The UK is set to become the next country to begin testing semi-autonomous trucks on its public roads. The trials will use a platooning system that involves up to three wirelessly connected trucks traveling in formation, with acceleration, braking, and steering all controlled by the lead vehicle.

The UK government is spending £8.1 million (around $10.3 million) on the tests, which will be carried out by the Transport Research Laboratory before the end of next year. They will initially take place on a private track before moving onto public highways.

As is the case with numerous self-driving car tests taking place today, the two trucks being controlled by the lead vehicle will have humans behind the wheel ready to take over should anything go wrong.

Because the trucks follow each other so closely, it creates a slipstream effect that can reduce fuel consumption and emissions by up to 20 percent. It’s claimed the system will also help ease the country’s busy roads.

“Advances such as lorry platooning could benefit businesses through cheaper fuel bills and other road users thanks to lower emissions and less congestion,” said transport minister Paul Maynard.

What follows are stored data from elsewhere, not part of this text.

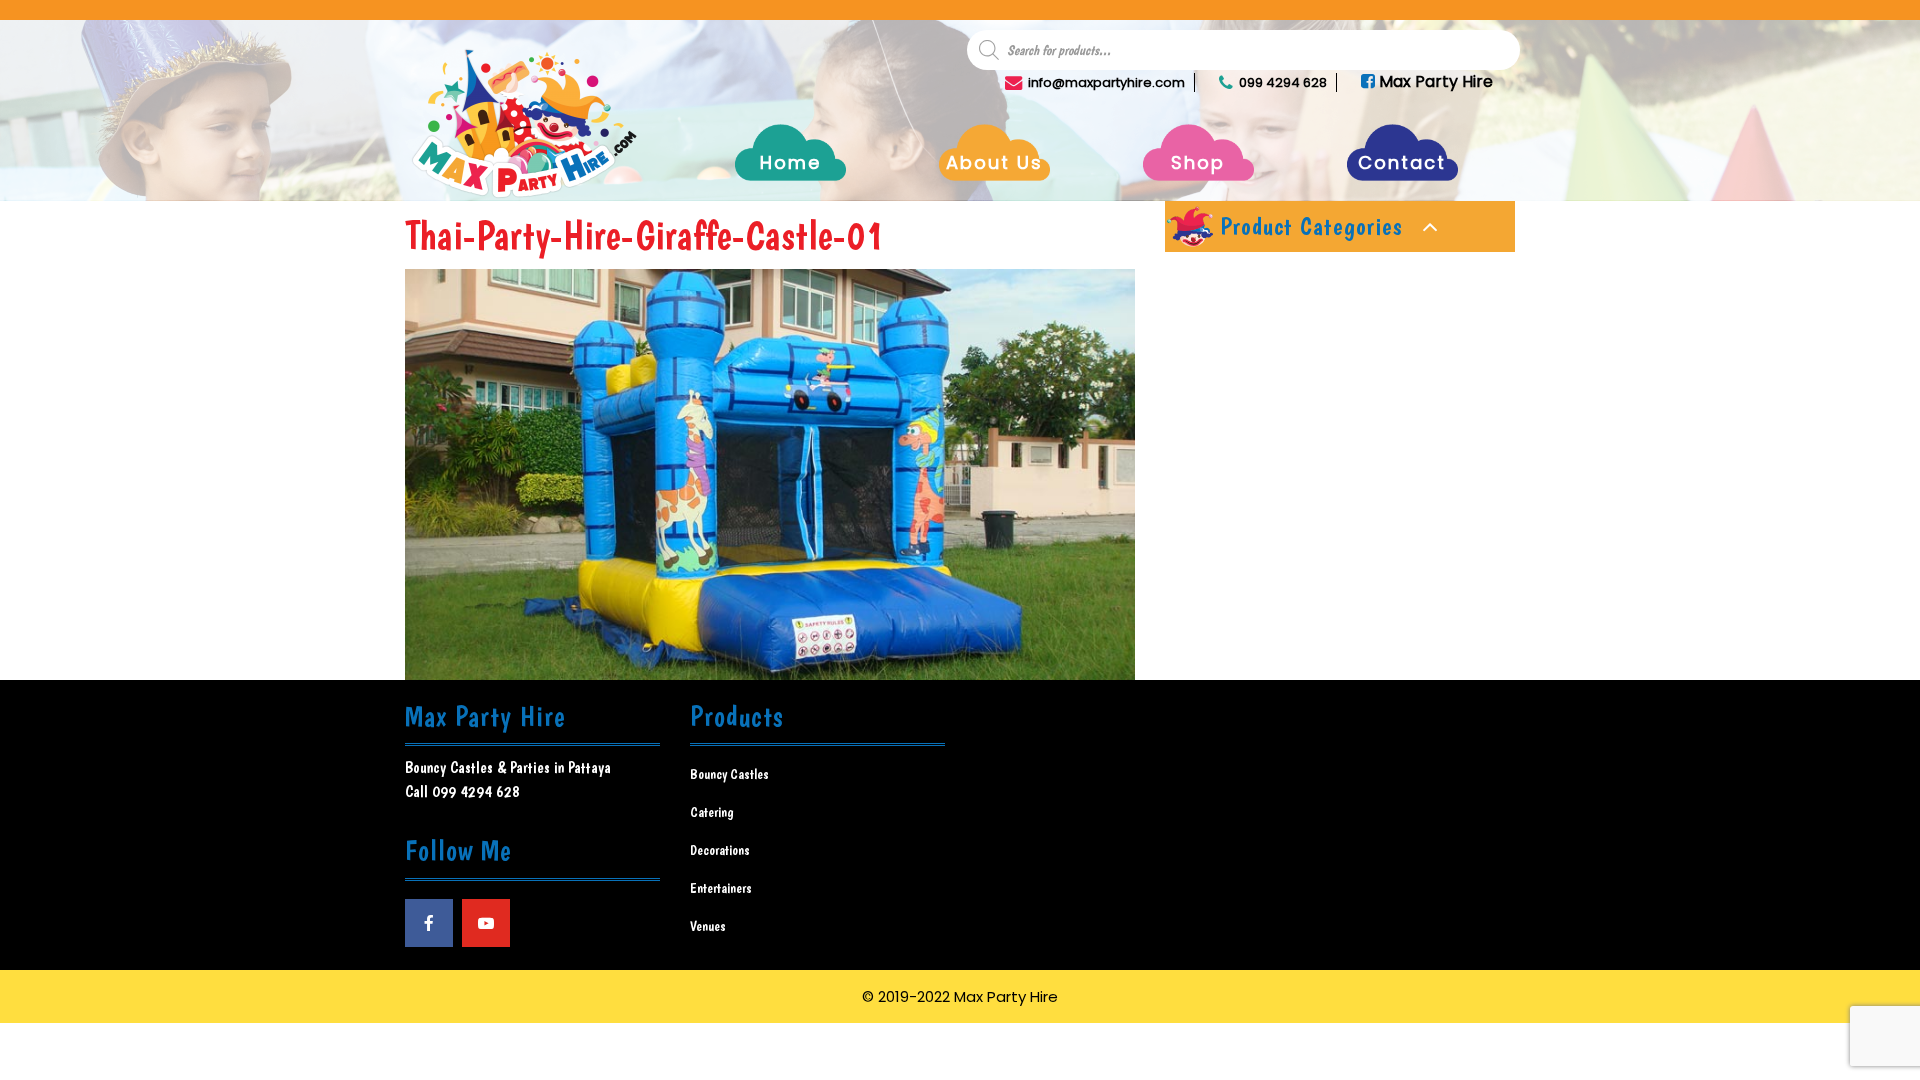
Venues (708, 926)
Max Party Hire (1434, 81)
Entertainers (721, 888)
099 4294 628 (1283, 82)
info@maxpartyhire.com (1106, 82)
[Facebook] (429, 923)
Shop (1198, 162)
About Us (994, 162)
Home (790, 162)
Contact (1402, 162)
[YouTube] (486, 923)
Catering (712, 812)
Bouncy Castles (729, 774)
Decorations (720, 850)
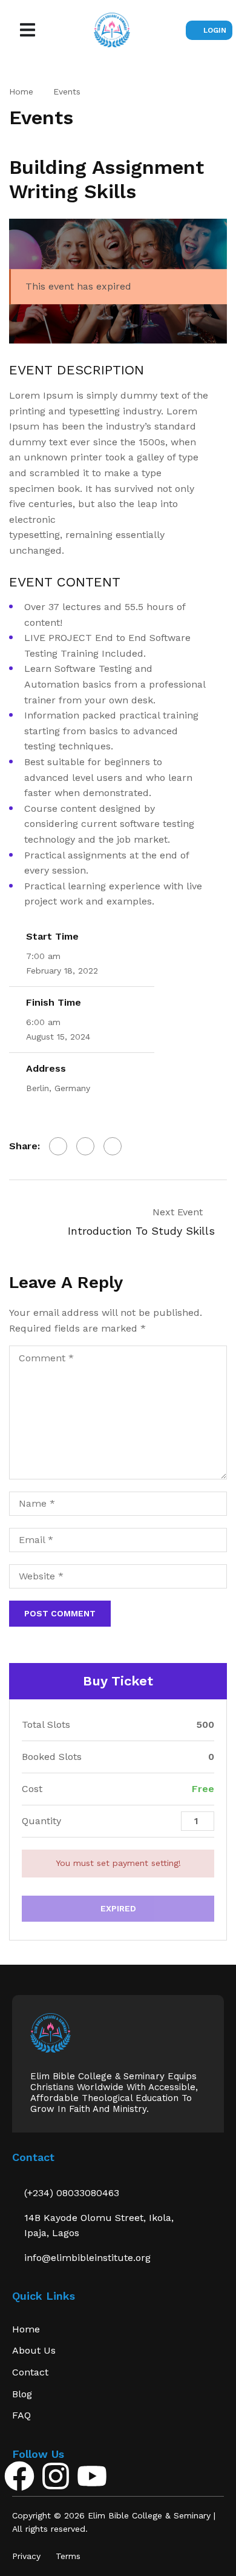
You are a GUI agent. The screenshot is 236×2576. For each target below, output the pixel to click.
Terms (68, 2556)
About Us (34, 2350)
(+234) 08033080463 (71, 2193)
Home (21, 91)
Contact (30, 2372)
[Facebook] (58, 1146)
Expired (118, 1908)
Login (214, 30)
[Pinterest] (112, 1146)
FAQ (21, 2415)
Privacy (26, 2556)
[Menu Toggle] (27, 30)
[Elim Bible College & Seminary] (50, 2031)
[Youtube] (92, 2476)
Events (66, 91)
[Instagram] (56, 2476)
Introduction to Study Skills (141, 1230)
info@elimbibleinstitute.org (87, 2257)
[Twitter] (85, 1146)
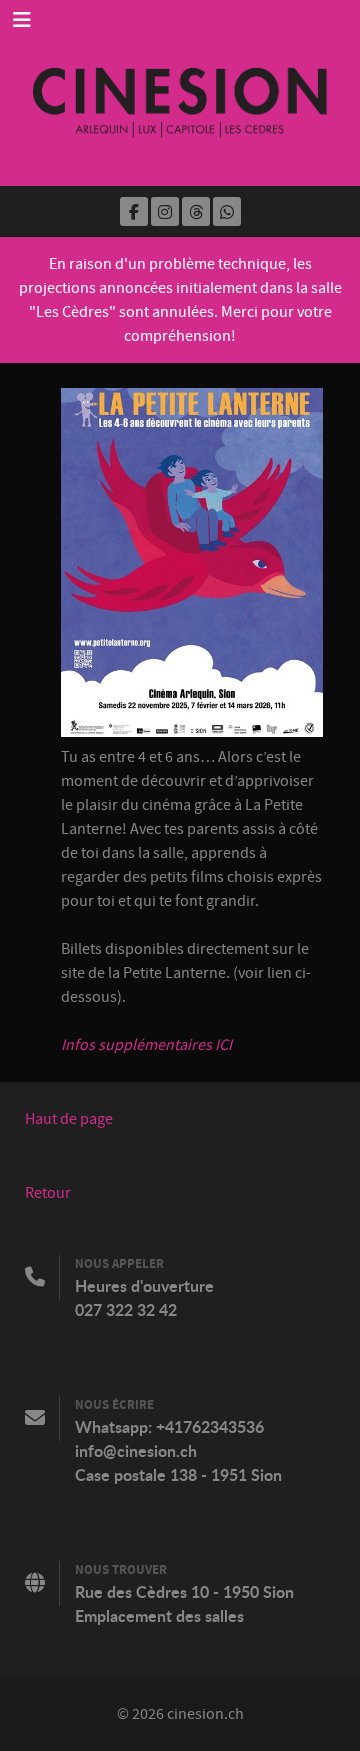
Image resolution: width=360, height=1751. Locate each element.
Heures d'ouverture (144, 1286)
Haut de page (69, 1119)
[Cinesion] (180, 93)
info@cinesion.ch (136, 1451)
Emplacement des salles (159, 1616)
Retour (48, 1193)
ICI (223, 1045)
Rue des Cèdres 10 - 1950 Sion (184, 1592)
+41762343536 (210, 1427)
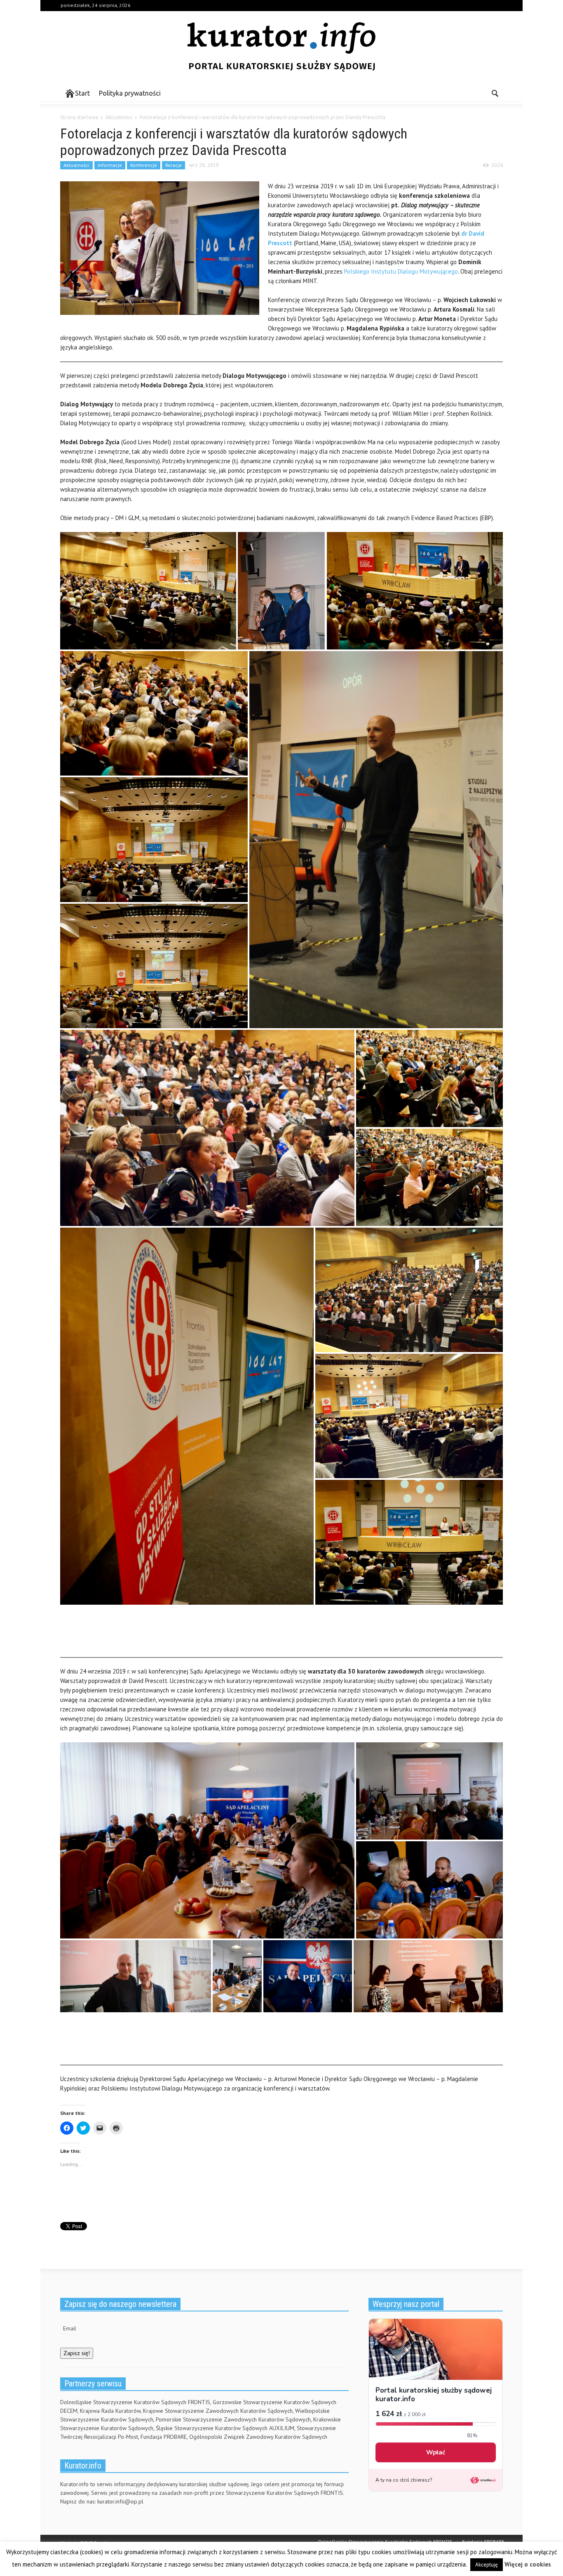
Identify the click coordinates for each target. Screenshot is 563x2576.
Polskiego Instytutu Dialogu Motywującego (401, 271)
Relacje (173, 165)
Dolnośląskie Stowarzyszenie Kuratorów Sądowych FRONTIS (385, 2541)
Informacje (110, 165)
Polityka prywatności (130, 93)
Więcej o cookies (527, 2564)
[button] (494, 93)
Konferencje (143, 165)
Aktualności (76, 165)
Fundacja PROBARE (483, 2541)
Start (82, 93)
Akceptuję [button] (486, 2564)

Platooning has already been tested in several countries, including the US, but it will face a different challenge on the UK’s smaller, heavily congested roads. "We have some of the busiest motorways in Europe with many more exits and entries,” Edmund King, president of the AA – a driving organization similar to AAA – told the BBC. "So what that means is either the platoon would have to break up at entries or exits or indeed, pull over, and that could cause problems for drivers in other cars trying to get on the motorway or get off."

"Platooning may work on the miles of deserted freeways in Arizona or Nevada but this is not America."

Last year, six of Europe’s largest truck manufacturers took part in a European Platooning Challenge that was organized by the Dutch government. Six conveys spent a week traveling across the continent to show the viability of the system.